Wie baut man so einen KI-Mitarbeiter technisch?
Das Wissen aus diesem Szenario zum Mitnehmen, egal ob ihr mit uns baut oder selbst:
Tägliche Salden-Abgleiche über die vorhandenen Schnittstellen
Der KI-Mitarbeiter zieht die Salden über die DATEV-Schnittstellen und über den Banking-Zugang, bei größeren Häusern zusätzlich aus SAP. Der Abgleich selbst ist keine KI, sondern eine feste Regel: Nebenbuch gegen Hauptbuch, Auszug gegen offene Posten, Toleranz je Kontenart. Wo gerechnet wird, entscheidet Logik, nicht ein Modell.
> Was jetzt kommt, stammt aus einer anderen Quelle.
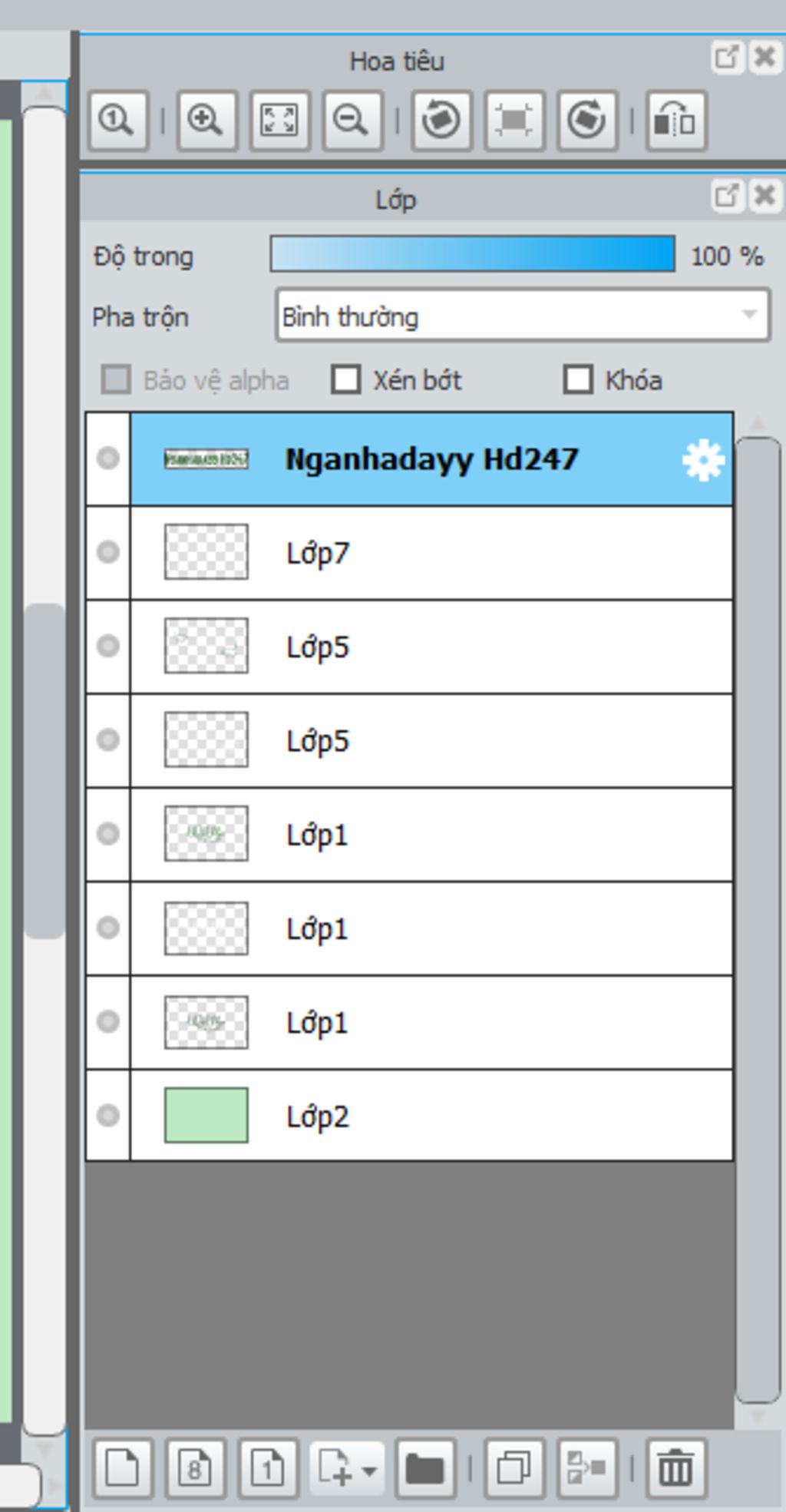Enable the Khóa lock checkbox
This screenshot has width=786, height=1512.
578,379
Differenz-Ursachen und Beleg-Zuordnung mit Sprachmodellen
GPT von OpenAI oder Claude von Anthropic lesen die umgebenden Daten und leiten daraus die wahrscheinliche Ursache ab: Wareneingang ohne Rechnung, Zahlung auf dem falschen Konto, Verschiebung über den Periodenschnitt. Dieselben Modelle ordnen Belege aus DMS oder SharePoint der passenden Buchung zu. Sind sie unsicher, sagen sie es und übergeben den Vorgang.
Die Abschluss-Checkliste als lebendes Artefakt
Statt einer Excel-Datei, die am Ende als Dokumentation ausgefüllt wird, führt der KI-Mitarbeiter einen Status je Position: erledigt, wartend, blockiert, und blockiert auf wen. Drei Positionen, die auf dieselbe fehlende Rechnung warten, sind an Tag zwei ein Befund und an Tag acht eine Ausrede.
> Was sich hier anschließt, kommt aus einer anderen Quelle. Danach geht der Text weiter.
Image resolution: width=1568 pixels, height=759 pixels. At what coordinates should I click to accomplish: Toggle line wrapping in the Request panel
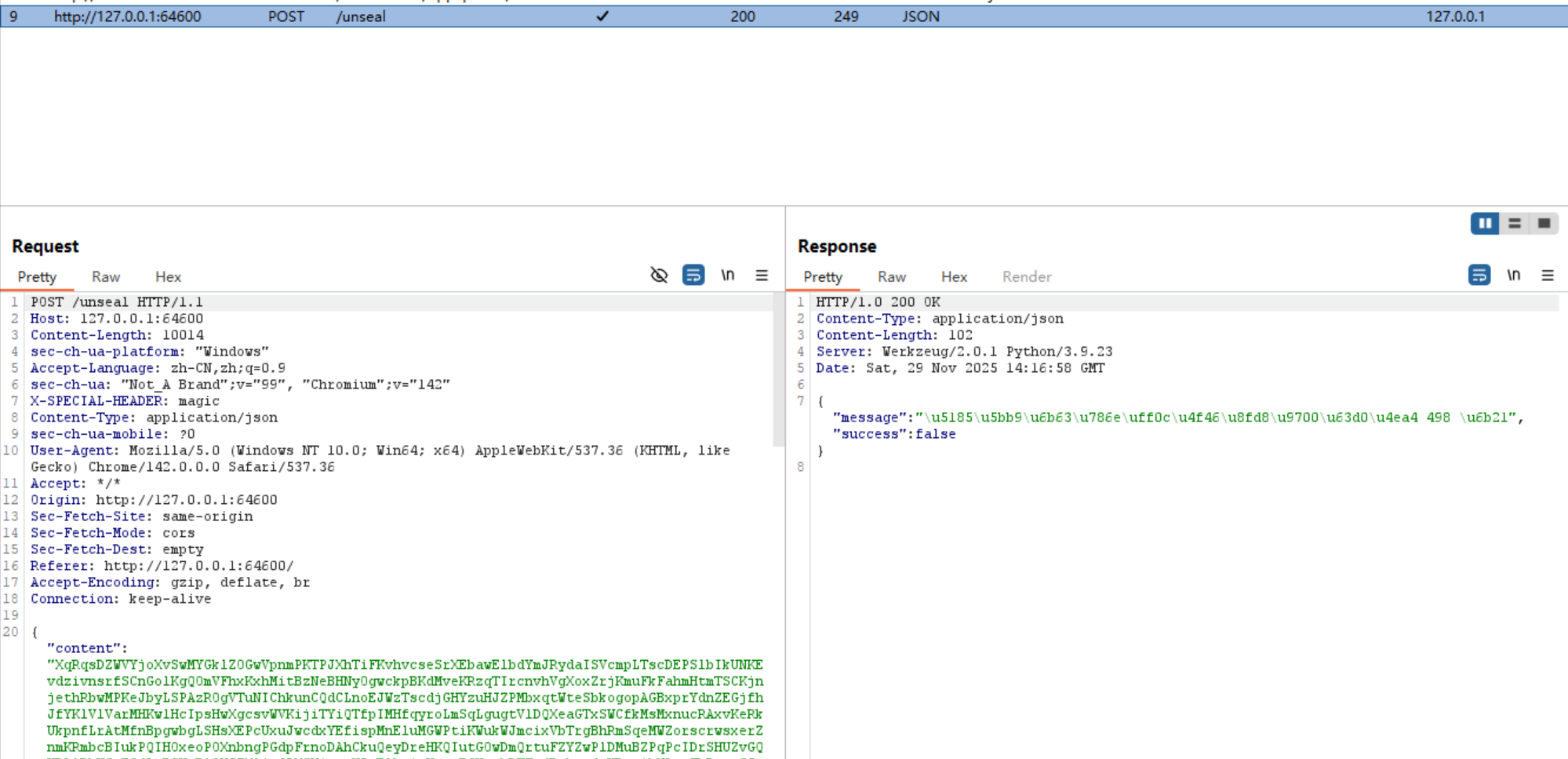point(693,276)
GoBD: jede Zahl trägt ihre Quelle mit
Zu jedem Wert wird festgehalten, aus welchem System er stammt, zu welchem Stichtag und welcher Beleg ihn stützt. Zu jedem Vorschlag, wer ihn wann übernommen, geändert oder verworfen hat. Nichts wird überschrieben, eine Korrektur wird als Korrektur festgehalten. Genau das verlangen die GoBD an Nachvollziehbarkeit und Unveränderbarkeit.
UX: die Oberfläche entscheidet über die Akzeptanz
Ein Checklisten-Board zeigt alle Abschlusspositionen mit Status und Blocker auf einen Blick. Jede Differenz erscheint mit ihrem Kontext daneben: Betrag, beide Seiten, Beleg, angefragte Person. Und Buchungsvorschläge sind immer nur Entwürfe, die ein Mensch ändern oder verwerfen kann. Diese drei Dinge haben aus Skepsis Zustimmung gemacht.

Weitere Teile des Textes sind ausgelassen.